Je me souviens encore de mes conversations à l'heure des repas en mandarin avec mes professeurs, autour d'un hui guo rou (porc braisé à l'ail), man tou (pain à la vapeur) et d'une soupe d'anguilles. Ces réunions informelles étaient mes expériences d'apprentissage les plus plaisantes et détendues. Les professeurs parlaient de leur enfance en Chine ou d'autres sujets intéressants. Lors d'un repas chinois, tout le monde se sert dans des plats de service communs avec ses baguettes. J'ai toujours eu bon appétit, et comme j'étais le seul Canadien à la table on m'a rapidement surnommé "jia na da" ("Canada" en mandarin) en insistant sur "na da" qui veut dire "attraper et prendre un gros morceau".

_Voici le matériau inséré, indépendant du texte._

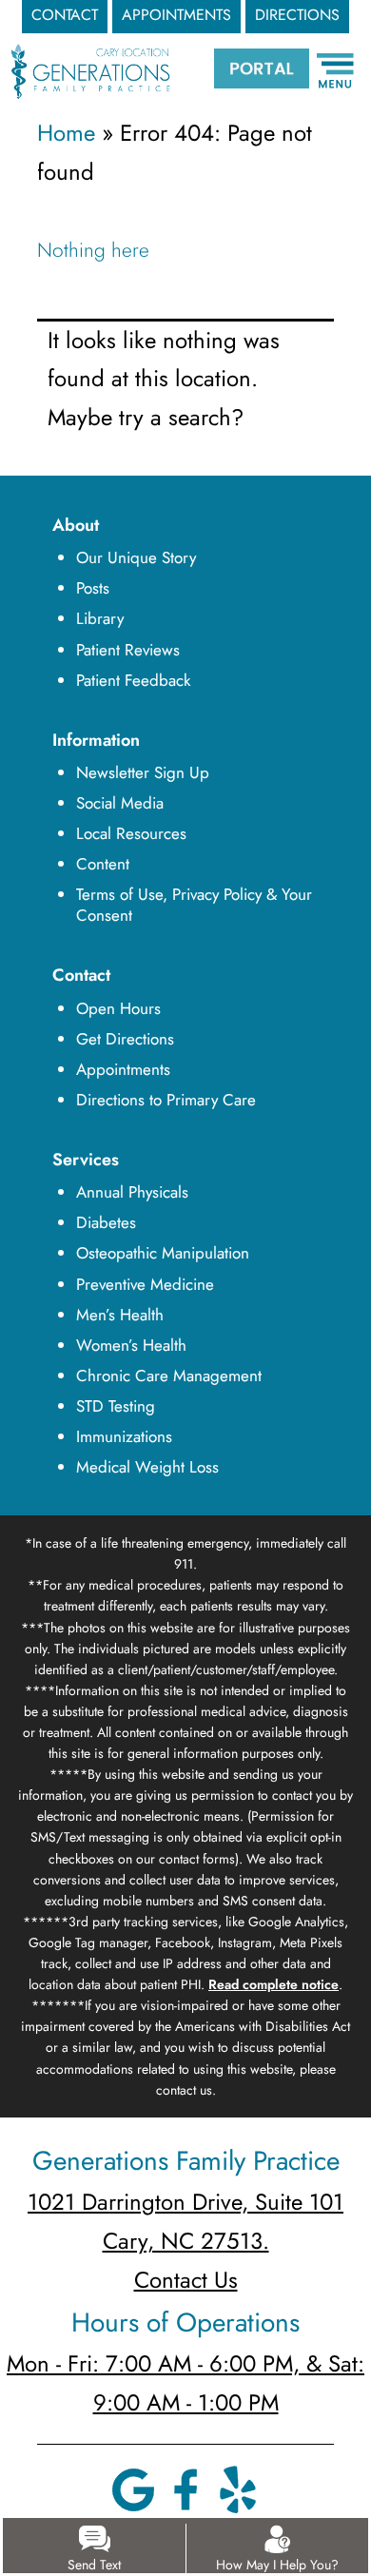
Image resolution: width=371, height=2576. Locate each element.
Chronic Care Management (169, 1375)
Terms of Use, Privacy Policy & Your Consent (194, 905)
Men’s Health (120, 1314)
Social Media (120, 802)
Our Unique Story (136, 557)
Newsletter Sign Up (142, 772)
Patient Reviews (128, 649)
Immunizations (124, 1436)
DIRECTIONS (297, 15)
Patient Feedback (133, 680)
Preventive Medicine (145, 1284)
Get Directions (125, 1038)
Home (66, 132)
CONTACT (64, 15)
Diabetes (106, 1222)
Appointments (123, 1069)
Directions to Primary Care (166, 1099)
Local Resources (131, 833)
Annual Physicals (132, 1192)
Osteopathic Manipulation (162, 1252)
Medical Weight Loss (147, 1466)
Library (100, 618)
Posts (92, 587)
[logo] (91, 55)
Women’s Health (131, 1345)
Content (102, 863)
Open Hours (118, 1008)
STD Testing (115, 1406)
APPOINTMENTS (176, 15)
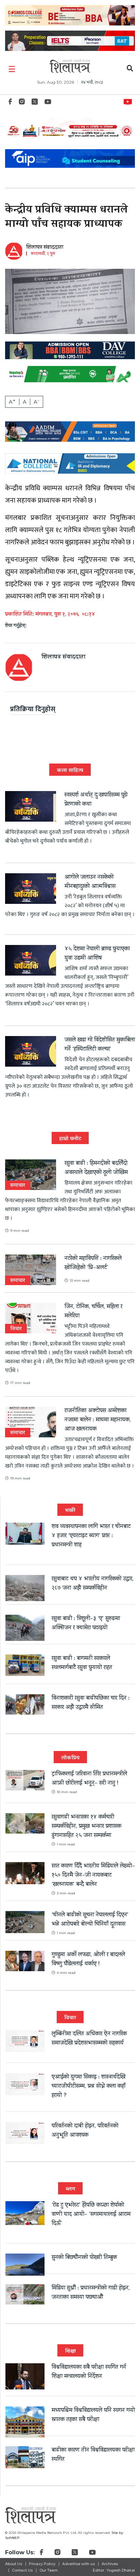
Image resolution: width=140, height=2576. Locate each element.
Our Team (48, 2570)
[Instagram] (21, 103)
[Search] (130, 69)
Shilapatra (129, 100)
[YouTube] (48, 103)
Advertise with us (78, 2563)
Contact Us (22, 2570)
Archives (110, 2563)
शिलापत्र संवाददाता (44, 247)
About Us (13, 2563)
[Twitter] (34, 103)
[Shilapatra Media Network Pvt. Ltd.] (70, 66)
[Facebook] (10, 103)
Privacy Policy (42, 2563)
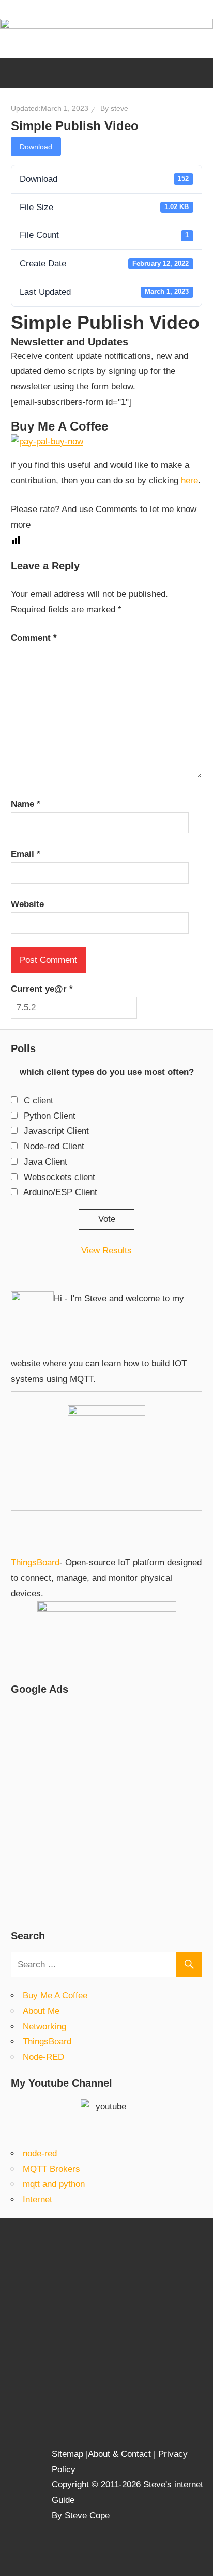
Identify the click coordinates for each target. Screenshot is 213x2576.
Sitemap (69, 2454)
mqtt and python (54, 2184)
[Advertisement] (106, 1811)
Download (36, 146)
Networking (44, 2026)
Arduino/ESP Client (60, 1192)
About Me (41, 2011)
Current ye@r (42, 989)
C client (38, 1100)
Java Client (45, 1162)
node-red (40, 2153)
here (189, 480)
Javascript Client (56, 1131)
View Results (106, 1250)
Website (27, 904)
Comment (34, 638)
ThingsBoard (35, 1562)
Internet (37, 2199)
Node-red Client (54, 1146)
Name (25, 804)
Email (25, 854)
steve (119, 108)
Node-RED (43, 2057)
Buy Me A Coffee (55, 1995)
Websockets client (59, 1177)
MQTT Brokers (51, 2169)
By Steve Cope (81, 2515)
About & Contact (119, 2454)
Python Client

J'avais pris la bonne décision en choisissant l'Université Chinoise de Hong Kong. L'École de langue chinoise était dirigée par un des professeurs de langue les plus efficaces que j'aie rencontré, M. Liu Ming. Il accueillait les gens qui venaient apprendre la langue chinoise, et faisait sentir aux étrangers qu'ils pouvaient apprendre le mandarin. Il insistait sur un dur travail pour les débutants, parce qu'il était lui-même un homme énergique et travailleur. Il m'a encouragé à m'impliquer dans mon nouveau défi linguistique, et était toujours flexible pour répondre à mes demandes. Le personnel de l'école de langues était amical et encourageant.
Tout d'abord je dépendais de mes entretiens individuels avec les professeurs. Cependant, j'ai rapidement commencé à trouver que les cours étaient une contrainte. J'étais obligé d'aller en cours trois heures chaque matin. Quelquefois j'étais fatigué et difficilement capable de faire attention. L'efficacité des professeurs était variable. Certains professeurs avaient tendance à me donner des explications en anglais, ce que je trouvais particulièrement irritant. La mode à cette époque était de mettre l'accent sur des exercices qui étaient souvent fatigants et ennuyeux. Les meilleurs moments étaient ceux où le professeur parlait simplement d'un sujet intéressant. J'ai fait la plus grande partie de mon apprentissage lors de ces séances informelles de conversation et en étudiant intensivement chez moi.


C'était l'énergie du directeur, Liu Ming, qui nous surveillait et nous mettait au défi, qui m'a vraiment incité à travailler dur. Les textes que nous utilisions venaient du programme "Yale-in-China". Le premier texte s'appelait Dialogues chinois et se situait dans la Chine de la période précédant la libération. Les dialogues décrivaient un certain M. Smith qui vivait, travaillait et voyageait en Chine de Shanghai à Nankin et Beiping (comme on disait à l'époque du Kuomintang). Ce contexte était coupé de la réalité de la Chine de la fin des années 60, qui était en pleine Révolution Culturelle. Je me souviens très peu du contenu de ce manuel, mais je réalise qu'un texte artificiel comme celui-là est probablement nécessaire au stade de départ de l'apprentissage d'une langue.